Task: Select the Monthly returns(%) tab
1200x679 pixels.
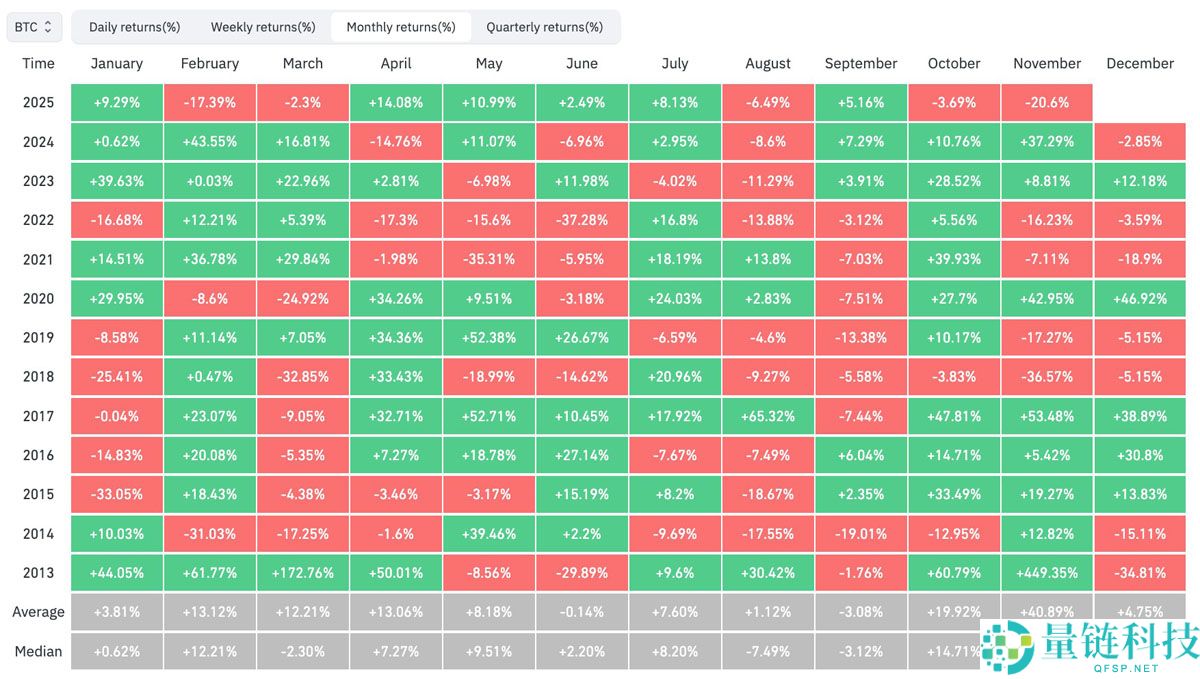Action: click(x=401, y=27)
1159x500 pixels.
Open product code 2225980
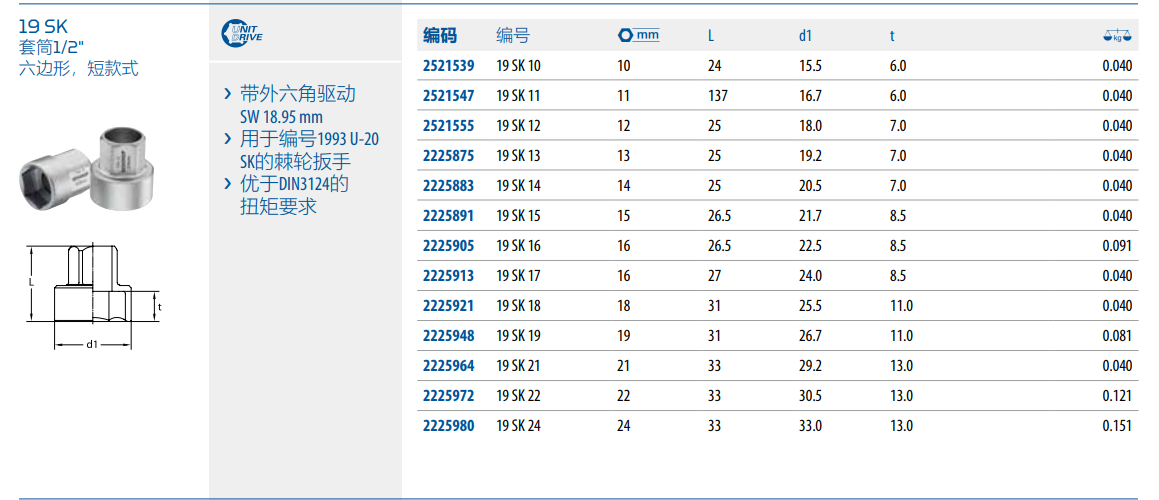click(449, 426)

________________________________________

[YOUR INSTRUCTIONS]: Transcribe every line from the records above without alteration, and leave out the images.

[EXERCISE ANSWER]:
Task: Select the Monthly returns(%) tab
1200x679 pixels.
Action: click(x=401, y=27)
1159x500 pixels.
Open product code 2225980
click(449, 426)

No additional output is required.